The Spherex Observatory will use its spectrometers to examine the sky in three dimensions and to measure these properties in hundreds of millions of galaxies, said Jamie Bock, main underweeper of the Spherex Mission and Professor of Physics at the California Institute of Technology.

Bock said these observations could unlock answers to galaxy formation and enable the observatory to examine the origin of water and other organic materials in our Milky Way.

“When dividing the light, we can use this to determine the distance to galaxies, to build this three -dimensional map, and we also see the fingerprints of water,” said Bock.

The persecution of the origins of water could not only help scientists to find out how life on earth developed. The work can also result in indications of where the most important lifestyles can be found elsewhere in our galaxy.

“This is a new ability, and with any new ability there is the potential for discoveries and surprises,” said Bock.

When charting the sky sky, the Spherex mission will also tackle one of the most ongoing secrets of astronomy: what happened in the first moments after the Big Bang that created the universe about 13.8 billion years ago.

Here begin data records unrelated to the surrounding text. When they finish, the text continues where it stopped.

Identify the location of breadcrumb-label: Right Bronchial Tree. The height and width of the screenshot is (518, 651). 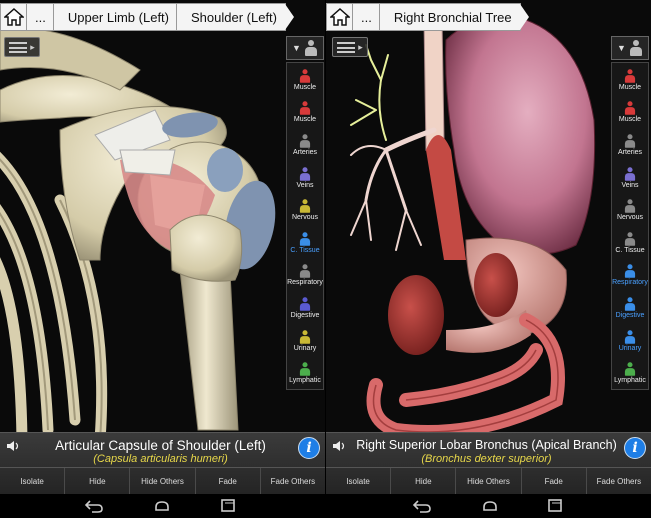
(452, 17).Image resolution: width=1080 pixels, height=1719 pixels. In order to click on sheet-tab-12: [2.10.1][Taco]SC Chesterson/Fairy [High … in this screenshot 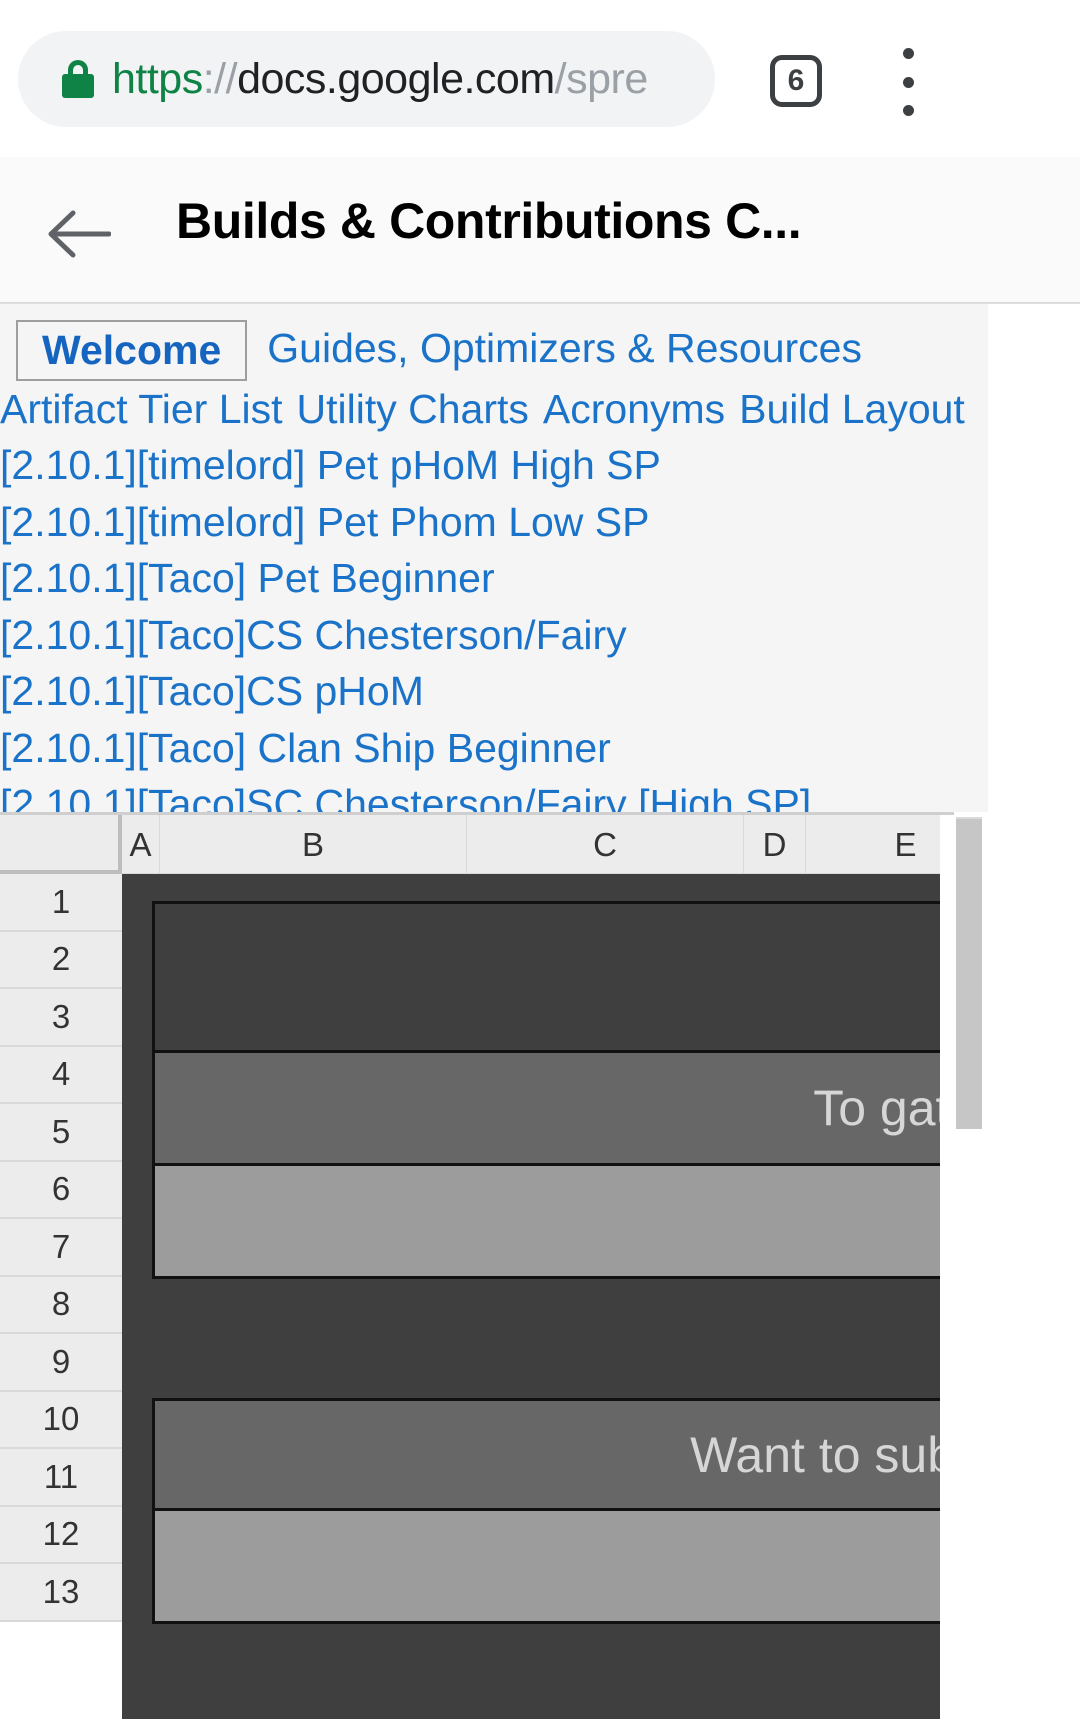, I will do `click(406, 794)`.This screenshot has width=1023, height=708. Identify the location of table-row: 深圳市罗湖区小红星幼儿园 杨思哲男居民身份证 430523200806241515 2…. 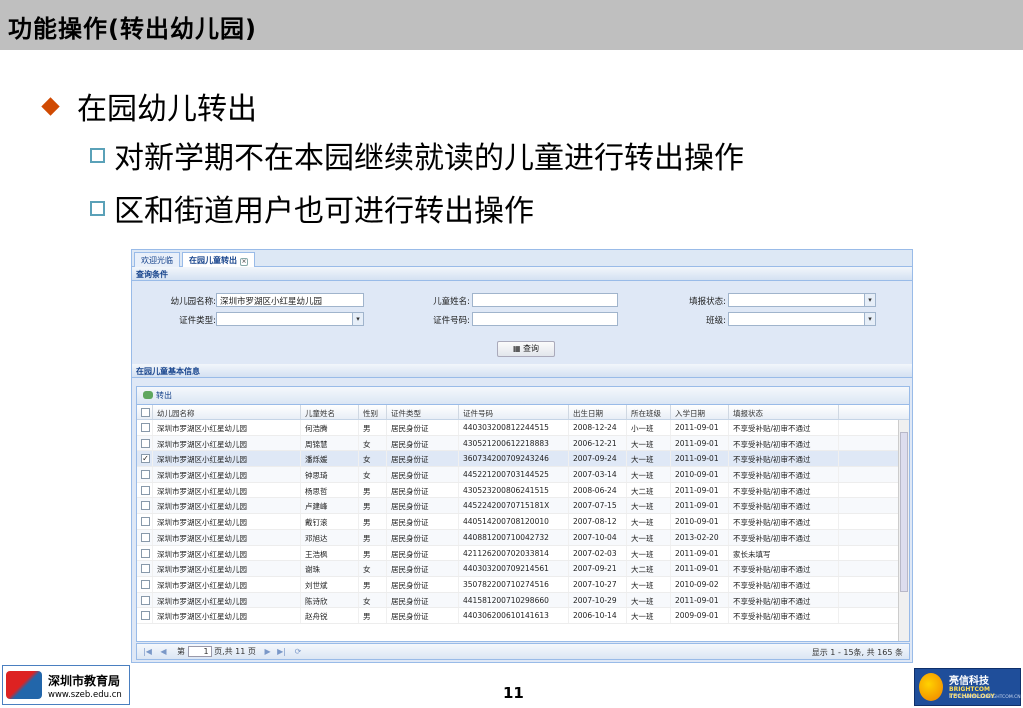
(523, 490).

A theory that was proposed in the late 1970s and early 1980s indicates that the universe was subjected to a remarkable Billion-Fast expansion in the first breaks one second after the Big Bang. The theory known as cosmic inflation was used to explain the flat geometry of the universe and the lack of curvature, and as a possible reason for how some of the largest structures in the universe – for example galaxies and galaxy clusters – are created.

But astronomers fought for a long time to drive cosmic inflation or why it happened at all. The Spherex mission could test the theory in a new way, since the exact distribution of hundreds of millions of galaxies would help scientists to improve the physics of cosmic inflation and how such a rapid expansion could have occurred.

“What Spherex will do will test certain inflation models by tracking hundreds of millions of galaxies over the entire sky in three dimensions,” said Brock.

Domagal-Goldman said that studying the Spherex mission through galaxies, cosmic inflation and the origins of the universe could advance the understanding of humanity for basic physics.

“We are very privileged in the long history of human existence on this planet to live at a time when we can actually answer questions about the universe,” he said.